Hi all,
I guess you are familiar with the problem of stack overflows in multi-threaded components. I already encountered a bunch of weird errors that were hard to track down until I remembered that it could simply be caused by a too small stack.
I know that Genode's policy is to use single-threaded components. Occasionally, however, one needs additional threads, especially when using 3rd party libraries.
Stack overflows are not only very annoying and time consuming but can (imo) also be mitigated rather easily. I therefore think it would be worth implementing a protection or detection mechanism for this in Genode.
The "problem" here is actually the `Stack_allocator` which places the stacks of the component threads consecutively in memory. I.e. if one thread exceeds its allocated stack area, it likely corrupts the stack of another thread (of the same component).
Hence, one could improve the `Stack_allocator` so that it keeps a guard page between the stacks in order to cause a page fault on any stack overflow.

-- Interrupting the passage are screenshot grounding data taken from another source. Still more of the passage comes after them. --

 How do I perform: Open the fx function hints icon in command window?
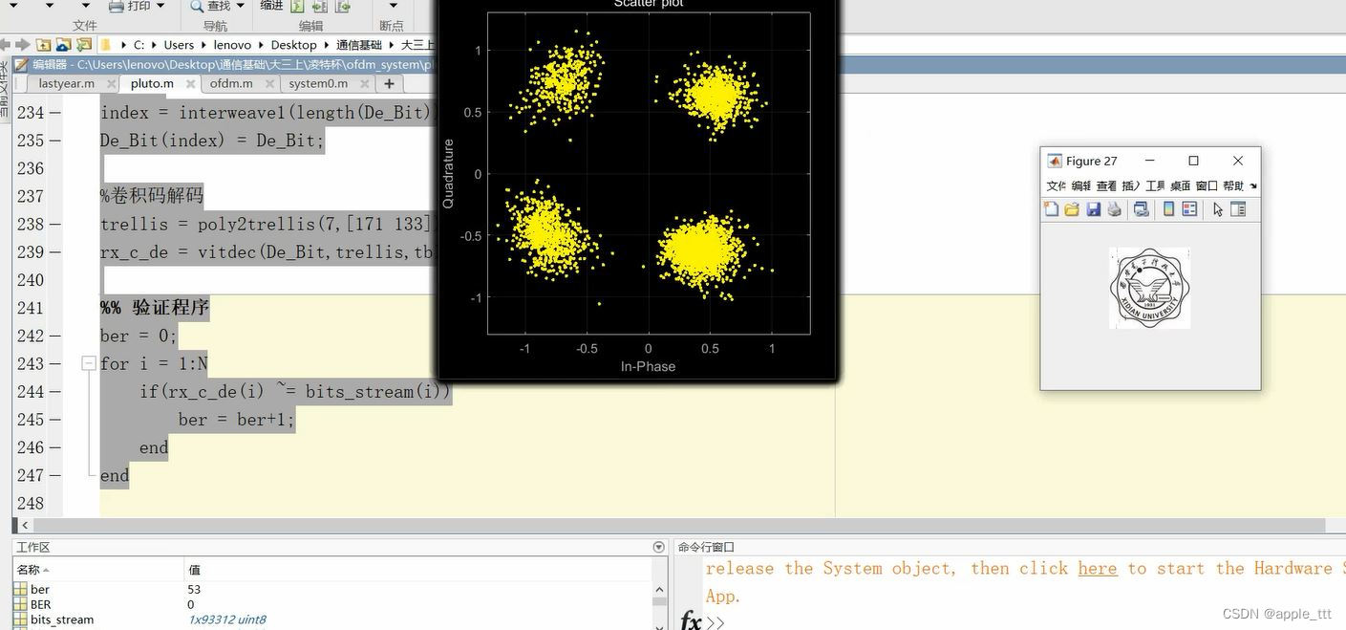[x=690, y=620]
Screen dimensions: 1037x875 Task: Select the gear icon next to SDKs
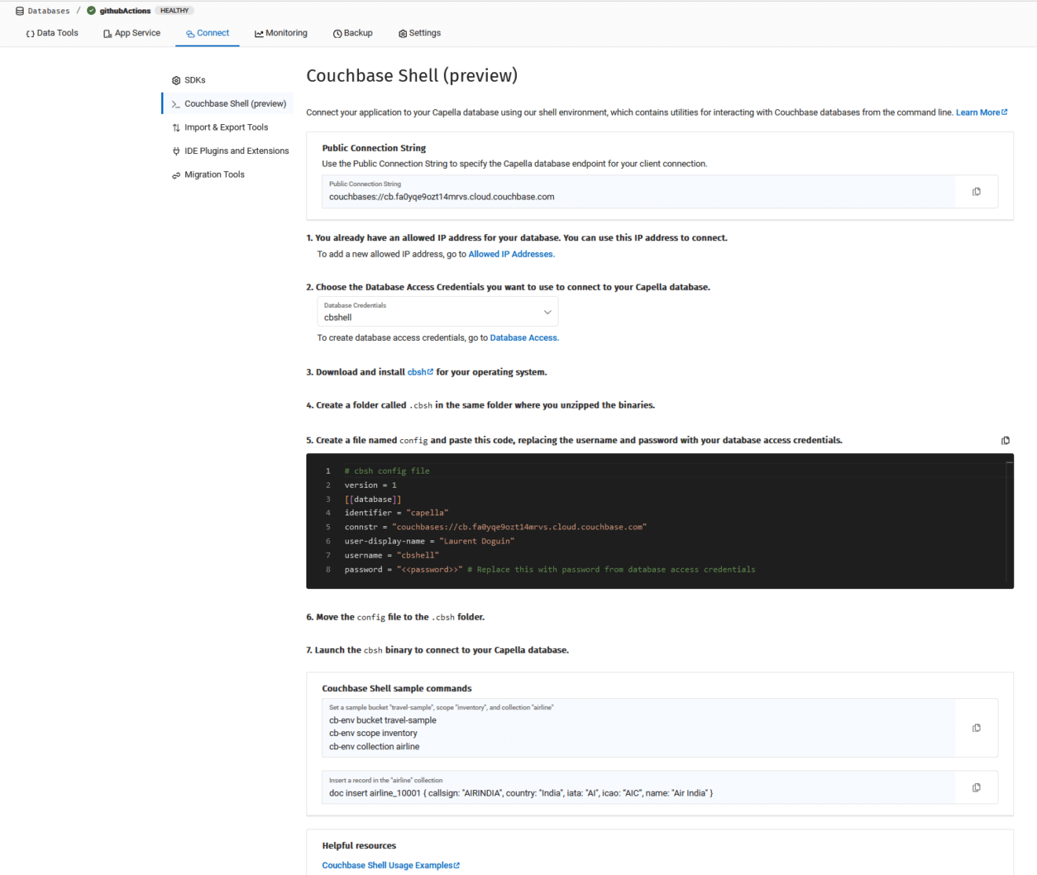click(175, 79)
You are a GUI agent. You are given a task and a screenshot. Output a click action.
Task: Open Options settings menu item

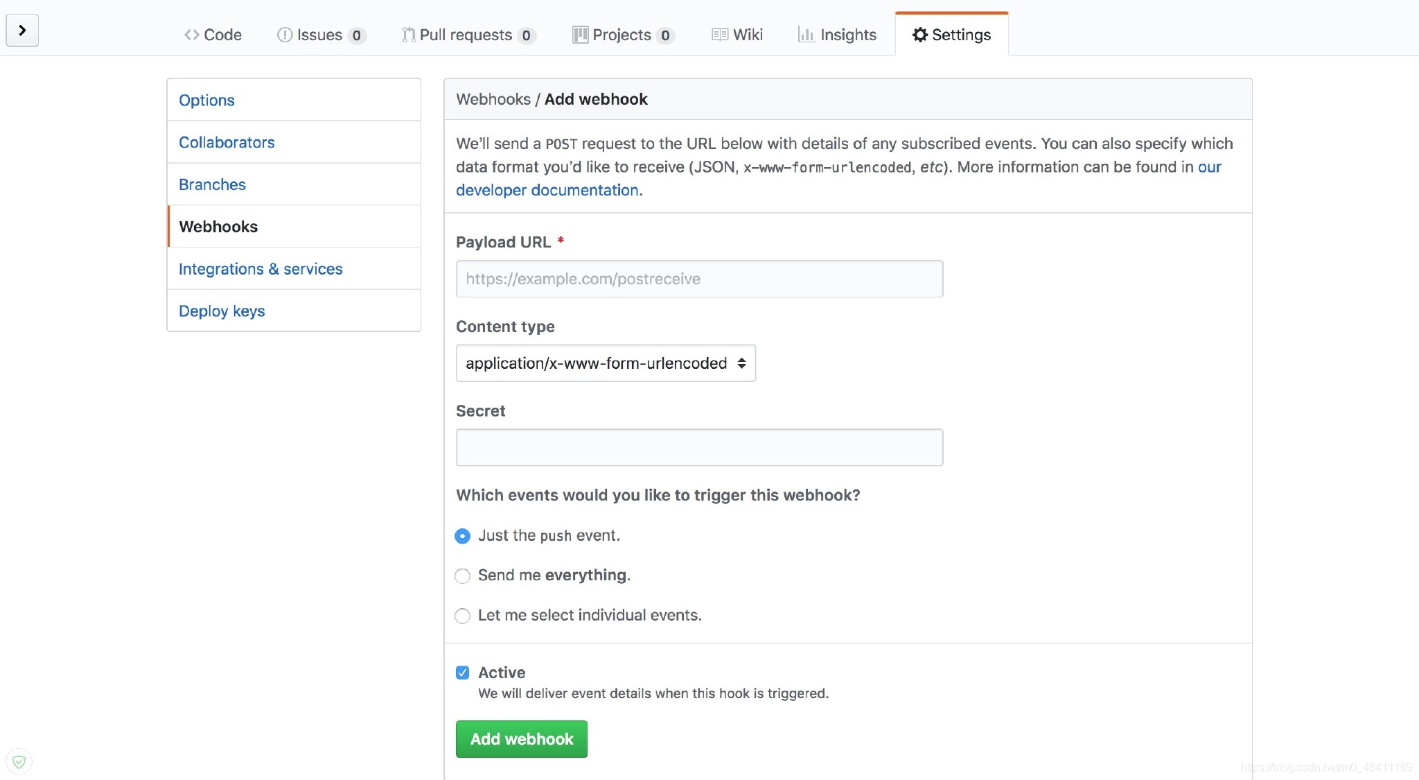click(206, 99)
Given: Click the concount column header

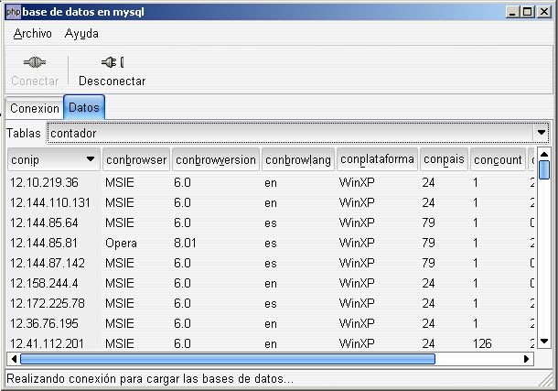Looking at the screenshot, I should coord(498,159).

This comes at the cost of a slightly increased complexity and possibly also an increased memory consumption (because it requires a second-level translation table).

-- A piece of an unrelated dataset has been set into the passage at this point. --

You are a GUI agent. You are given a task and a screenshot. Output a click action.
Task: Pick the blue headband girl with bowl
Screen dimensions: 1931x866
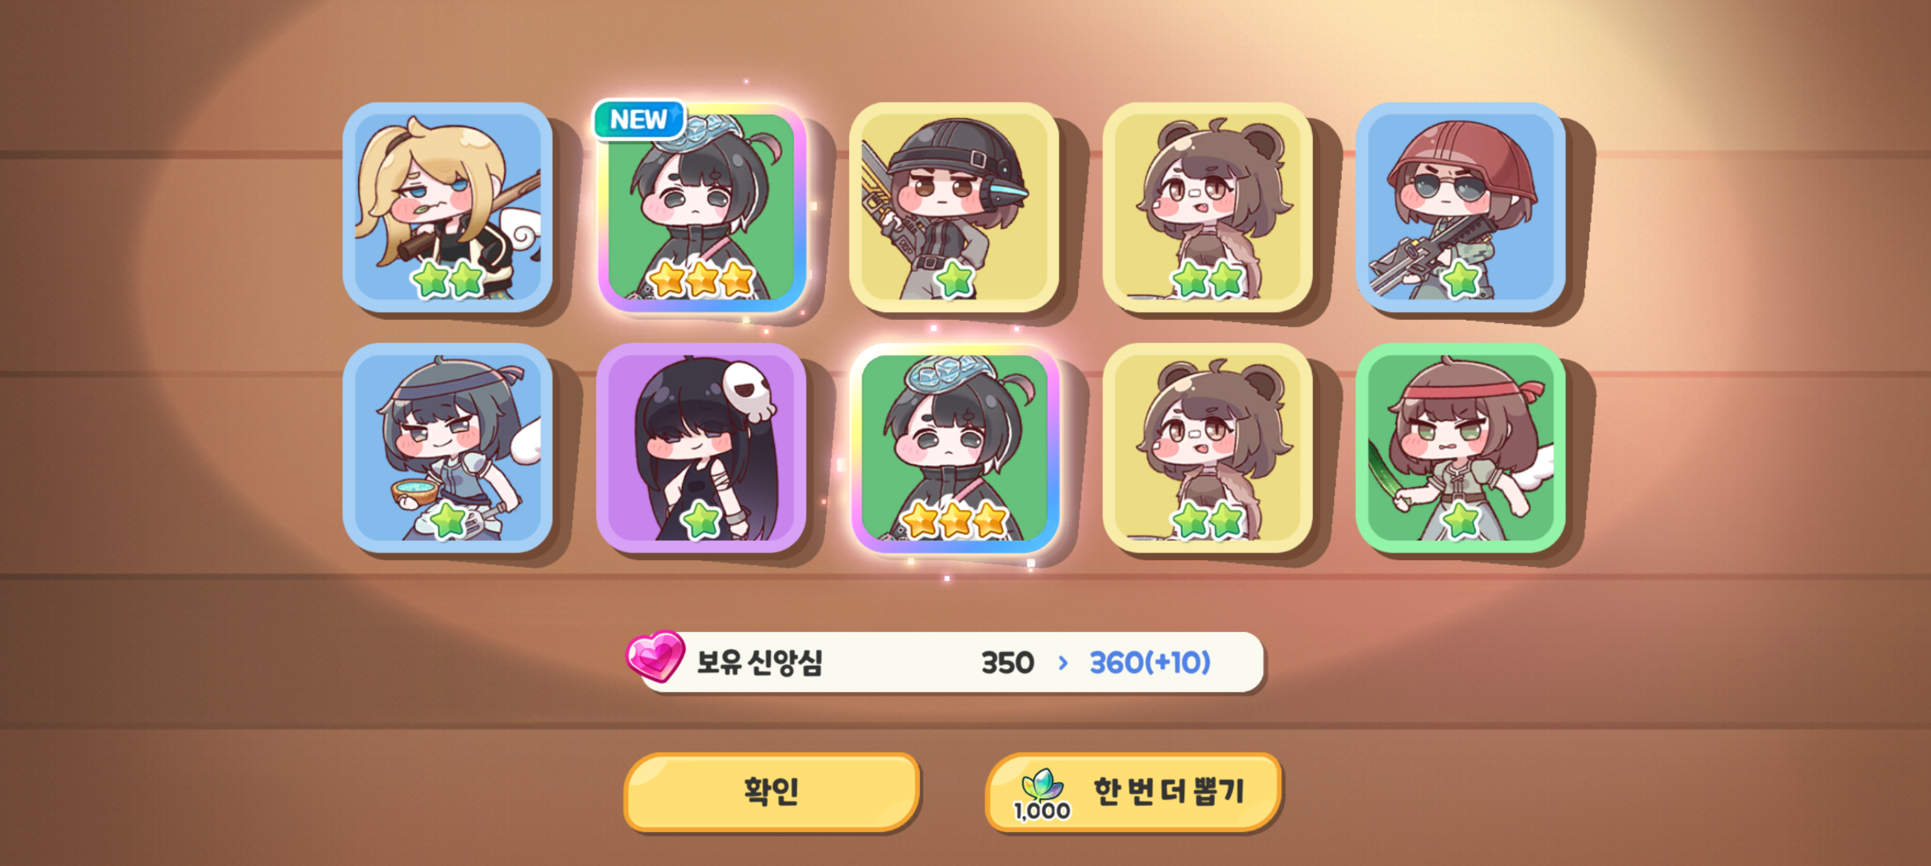click(x=447, y=448)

Alternatively, I can imagine a kernel-level (base-hw) approach which uses canaries at the top of each stack. Every time the kernel switches to a user thread, it checks whether the canary is still alive. If not, another thread's stack must have overflowed. Of course, this method is only reliable if we can assume that every memory word on the stack will be initialised (preferably sequentially).
Note that I'm not eager to implement these techniques in the near future. Nevertheless, I thought it would be great to start a discussion and collect comments and additional ideas.
Looking forward to your feedback!
Cheers Johannes